::: Document segment :::
Conventionally sweetened foods are verboten during all four phases of the Atkins diet plan, but it's especially important not to consume them during phase one, a two-week period known as "induction." Not only are sweets forbidden in induction, so are all carbohydrate-rich foods, including bread, pasta, rice, beans and fruit. Later phases allow limited amounts of complex carbs, but sugar is always a no-no.
Making the Switch
The goal of induction is to quickly transition the body from glucosis -- its usual process of burning glucose or its stored form, glycogen, for energy -- to lipolysis, or burning fat. To do that, dieters must forgo all simple sugars and eat only proteins, pure fats and 20 grams of net carbohydrate per day obtained from a limited selection of low-carb vegetables such as leafy greens and cauliflower. You need not limit your calories, however. Lobster with drawn butter? Go for it.
It takes about 48 hours for you to burn through your glycogen reserves in the induction phase and switch to using fat stores for energy. During the transition phase, some Atkins dieters experience uncomfortable symptoms such as headache, malaise, weakness and irritability, known colloquially as "Atkins flu" in the low-carb community. Cravings for carbs, and for sweets in particular, can be intense the first few days; it's a sign your body and brain are withdrawing from their preferred energy source.
If you experience cravings for sweets, keep in mind that ingesting any sugar will send you back to square one: Your body will immediately stop burning fat and revert to glucosis. A 1.55-ounce milk chocolate bar, for example, contains 26 grams carbohydrate -- already 6 grams over the daily limit for induction. Depending on the number of carb grams you consume, it may take from a few hours to two days for your body to exhaust its new load of glycogen and get back to burning fat.
If you must cheat with something sweet, choose from among the low-carb fruits that are allowed in the later phases of Atkins, particularly berries. One cup of fresh raspberries, for example, contains fewer than 15 grams of carbohydrate; because 8 grams of those are from indigestible fiber, the "net" or "usable" carbs amount to just 7 grams. Sprinkle them with a sugar substitute -- the Atkins program recommends sucralose -- and you may be able to satisfy your craving without interrupting fat breakdown.
::: Recorded information :::
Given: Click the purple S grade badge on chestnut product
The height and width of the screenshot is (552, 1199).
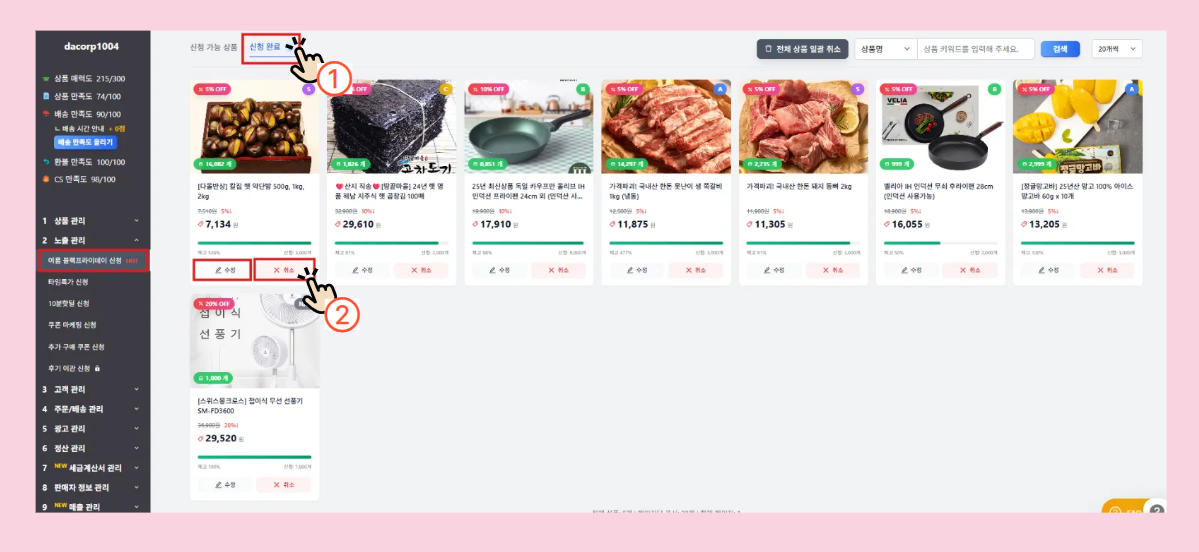Looking at the screenshot, I should tap(309, 89).
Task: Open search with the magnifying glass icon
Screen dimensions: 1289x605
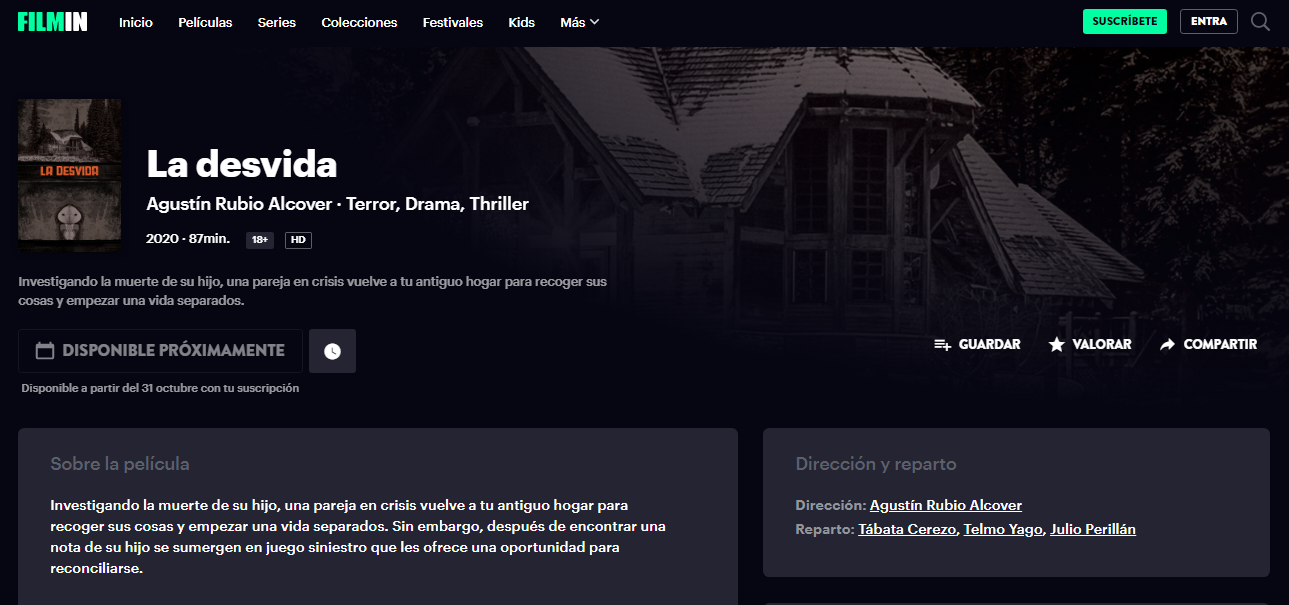Action: 1260,21
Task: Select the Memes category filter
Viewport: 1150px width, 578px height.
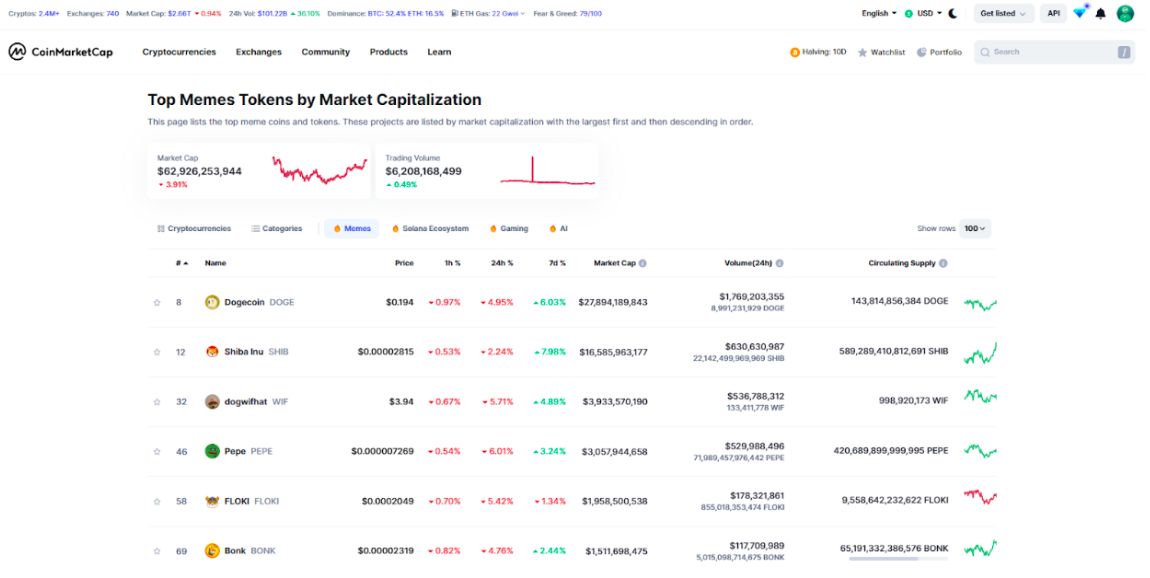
:::
Required work: According to the Atkins diet text, why does one cup of fresh raspberries count as only 7 grams of net carbohydrate?

Output of the task: A cup of fresh raspberries contains fewer than 15 grams of carbohydrate, but 8 grams of that come from indigestible fiber. That leaves only 7 grams of "net" or "usable" carbs.